Cisco IOS-XE bug impacting Catalyst 9K series switches - workaround
Scope
This document advises customers of a known issue with Cisco IOS-XE software that can have adverse effects on AOIP networks. Customers will typically encounter this issue on the Cisco Catalyst 9K series switches, as those run on the IOS-XE OS. Switch series like the Catalyst 1000 series, or SG/CBS 350 do not use the same software.
Alternative configurations are provided in this document to achieve a stable AOIP multicast network without the disruptions caused by this software issue
Impact
Starting in Cisco switch IOS-XE software version 17.2.xx a change was made that prevents the switchport command "no ip igmp snooping tcn flood" from having any effect.
This command prevents the switch from "flooding" all multicast traffic for a predefined period of time when the switch encounters a "topology change notification". TCN's are a function of spanning-tree protocol, and get created when other switches are detected as being interconnected to the network. This is in part how STP can detect loops, alternative paths, essentially create a map of the network interconnection as a whole
In early days, before multicast traffic was ever used in a widespread manner for audio or video - it was desirable to flood this traffic over all switch to switch links anytime a TCN occurred. The reason being, to keep multicast receivers getting the traffic they subscribed too even during times when the IGMP snooping querier might also get moved and needs to rebuild the multicast forwarding table again from scratch.

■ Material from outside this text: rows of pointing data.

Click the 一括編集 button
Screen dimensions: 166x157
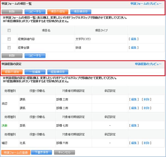point(35,71)
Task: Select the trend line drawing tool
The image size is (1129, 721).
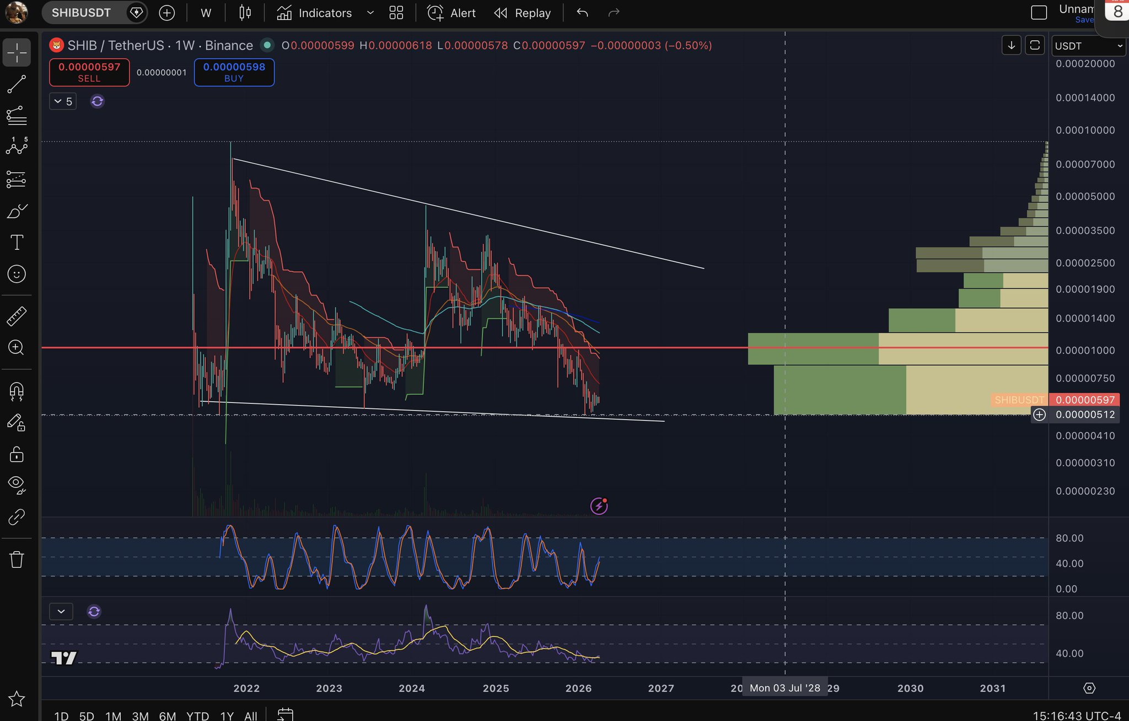Action: pyautogui.click(x=17, y=84)
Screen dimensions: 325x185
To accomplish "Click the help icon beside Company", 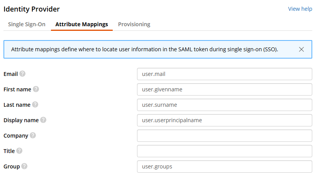I will (x=33, y=135).
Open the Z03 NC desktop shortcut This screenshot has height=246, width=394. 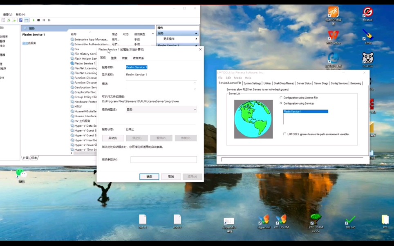(x=350, y=222)
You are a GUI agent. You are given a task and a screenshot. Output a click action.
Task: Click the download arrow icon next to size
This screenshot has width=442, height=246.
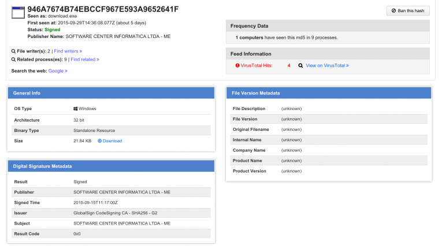(x=99, y=141)
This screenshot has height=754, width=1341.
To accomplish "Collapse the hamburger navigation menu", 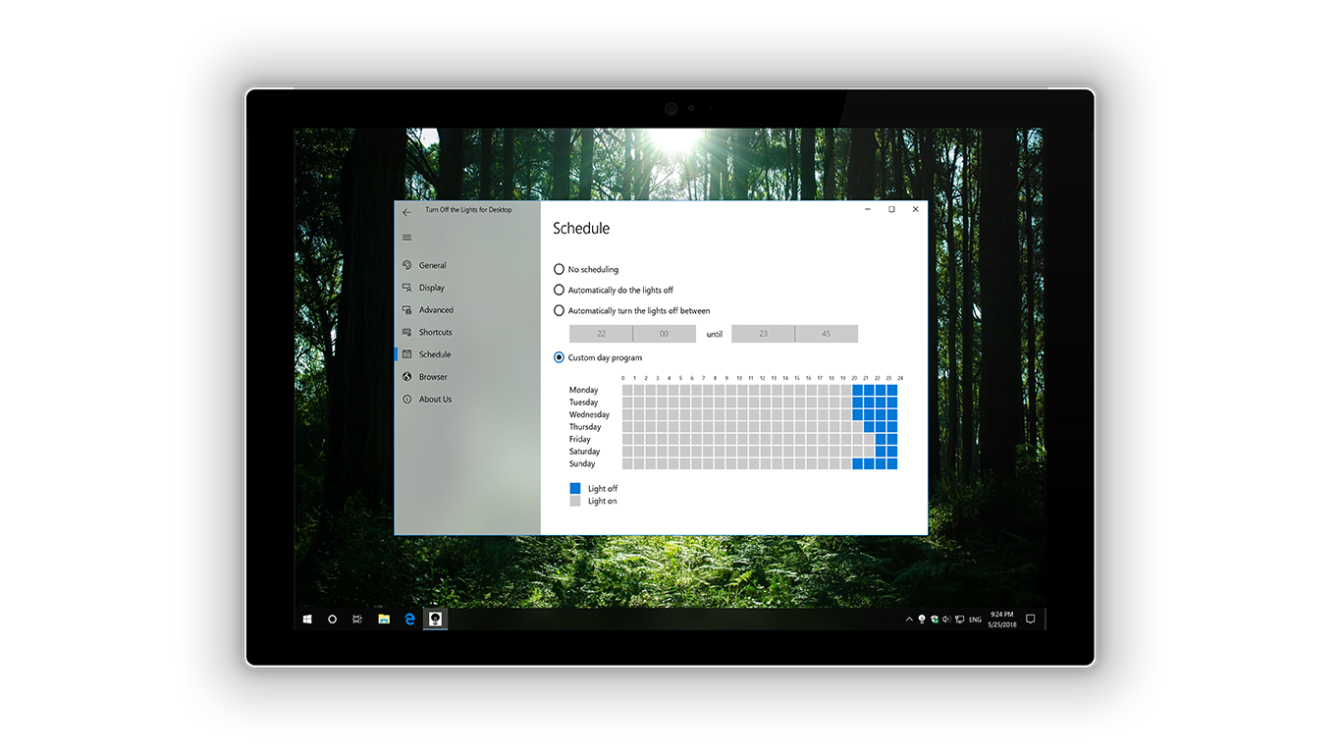I will click(406, 237).
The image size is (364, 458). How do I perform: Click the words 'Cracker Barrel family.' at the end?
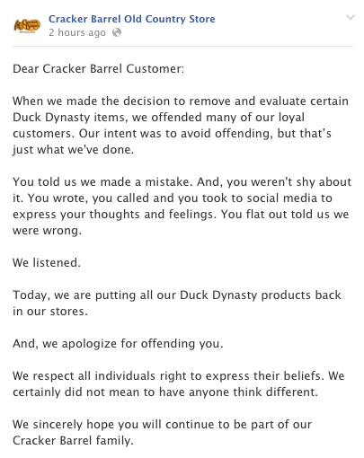click(73, 440)
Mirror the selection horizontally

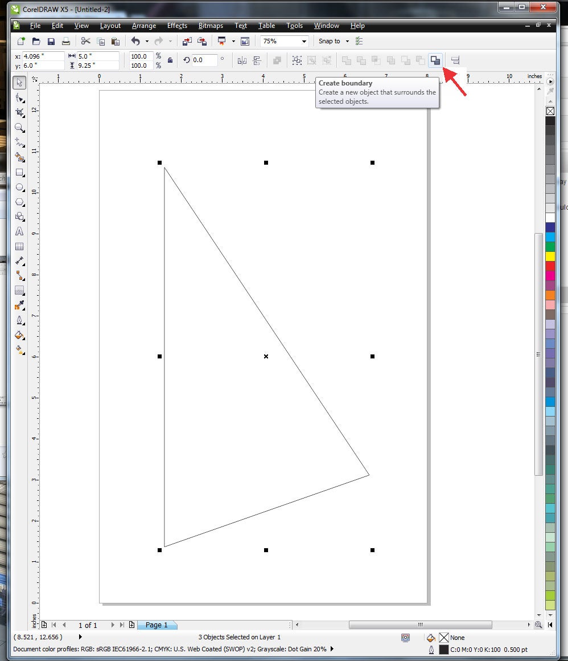pyautogui.click(x=242, y=60)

Realistically small to medium sized AOIP networks do not have network switching capacity that can forward all multicast traffic to all hosts without considerable packet loss. This is where the issue begins as when the flooding occurs, depending on the network size/ bandwidth audio streams may become very poor sounding as many RTP packets per second are dropped on the interfaces.
Some customers have asked about rolling back firmware to IOS-XE versions that don't have this bug. Telos Support does not recommended this approach and can not assist customers with that process. In most cases the network is already in an active production environment.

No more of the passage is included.